兄のこと
「どうしたの?」
頭上から声が降ってきた。顔をあげると、いつの間に戻って来たのか、佑二が立っていた。
「べつになんでもない」
あたしは無理に口角をあげて首を振った。
佑二はあたしの素振りを特に気にした様子もなく、あたしの向かい側の席に再び腰掛けた。それからあたしたちはたわいもない話をして時間を過ごした。会社の同僚のだれそれがどこで何をしたというような話。そのうちに注文した料理は運ばれて来た。
運ばれて来た料理は待たされただけあってかなり美味しかった。ここのカツ丼は美味しく、地元ではかなり有名だ。
「そういえば今度、そろそろお前ん家のところに挨拶にいかないとな」
佑二はカツ丼を箸で口のなかにかき込むのを止めると、あたしの顔を見て思い出したように言った。
「まだいいんじゃない?」
あたしは苦笑めいた微笑を浮かべて言った。佑二としては結婚を前提に付き合っていることをそろそろあたしの両親に伝えておこうと思ってくれているのだろう。もちろんそんな佑二の気持ちは嬉しかったけれど、でも、一方ですごく怖かった。あたしの家に挨拶にいくことによって、あたしの家族の内情が佑二に露見してしまうことが。もしほんとうのことを告げたら、佑二との結婚がなくなってしまうんじゃないかとあたしは心配していた。
あたしはまだ佑二には告げていなかった。あたしにはひこもりの兄がいることを。そういえばあたしの兄と佑二は同い年なんだと今更のように気がついた。
あたしの兄は五年くらい前からずっと部屋にひきこもっている。大学を出たあと普通に就職して働いていたのだけれど、会社が合わなかったのか、すぐに辞めて実家に帰って来た。そしてプロの画家になりたいと言い出した。それで父親と喧嘩になった。父親はプロの画家になんてなれるわけがないだろと兄を罵った。その頃から兄は次第に様子がおかしくなっていった。今はほとんど自分の部屋から外に出ず、部屋でネットをしているか、たまに気が向けば絵を描いているみたいだ。そんな兄を思うと不憫になる。兄はもともと内向的な性格で外に出て働くのには向いていなかった。傷つきやすい性格だった。そんな兄に対して父親はあんなふうに言うべきではなかったのだ。兄の希望を聞き入れて応援してあげるべきだったのだ。
確かにプロの画家になるのはかなり難しいし、兄の将来を思えばこそあんなふうに厳しい口調で言ったのだろうけれど、そのことがかえって兄を取り返しのつかないくらい深く追いつめてしまった。
記憶のなかでいつも兄は絵を描いている。記憶のなかで、あたしは兄の側に近くづく。そして兄の描いている絵を覗き込む。兄が描いている絵は家族の絵だ。記念撮影みたいな形で家族みんなが集まって、全員が正面を向いて笑っている。もちろん、そのなかにはあたしもいる。絵のなかのあたしは嬉しそうで楽しそうでこれからの未来に何の疑問も不安も感じていないように見える。その絵はほんとうにいつかどこかで兄が描いた絵なのか、それともあたしが作り出した空想の記憶なのか判別がつかない。
「どうかした?」
ぼんやりとしていたせいだろうか?佑二が怪訝そうな表情であたしの顔を見た。あたしは少し強張った微笑を浮かべてなんでもないと答えた。そして思った。兄のことを告げたら、佑二はなんて思うのだろう、と。なんて感じるのだろう、と。
佑二はどちらかというと保守的な考え方するところがあるから、あるいはもしかしたら、兄に対して否定的に感情を抱いてしまうかもしれないと予想した。三十歳になろうという男が社会に出ずに、何を甘えたことを言っているんだと不快感を抱くかもしれないと思った。
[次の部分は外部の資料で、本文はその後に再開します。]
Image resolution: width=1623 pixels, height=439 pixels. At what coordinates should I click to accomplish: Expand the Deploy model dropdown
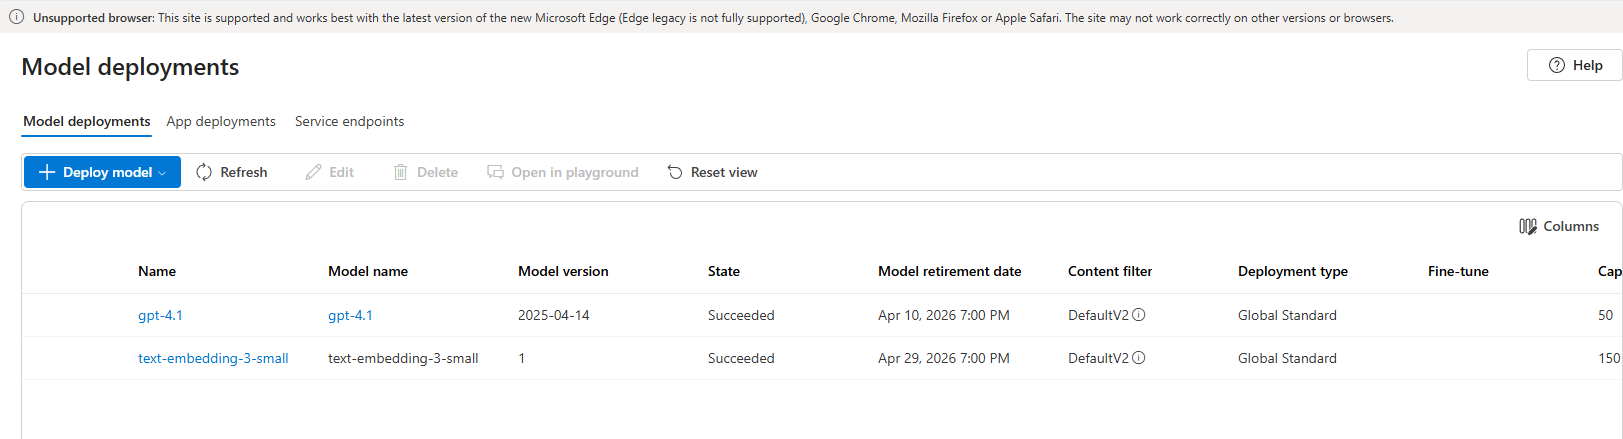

確かに一般的な考えからすれば佑二が兄に対してそんな感想を抱いたとしても仕方がないのかもしれなかった。文句を言える筋合いではないのかもしれないのかもしれなかった。でも、と、あたしは思う。兄だって好きでひきこもっているわけではないのだ。自分のなかに自分ではどうすることもできない弱さがあってひきこらざるを得ないからそうしているだけなのだ。みんなが同じような強さや能力を持っているわけではない。
でも、そう言っても父親と同様佑二は納得しないんじゃないかと感じた。自分が当然のようにできているのだから、他人も当然できるはずだと考えるんじゃないかとあたしは思った。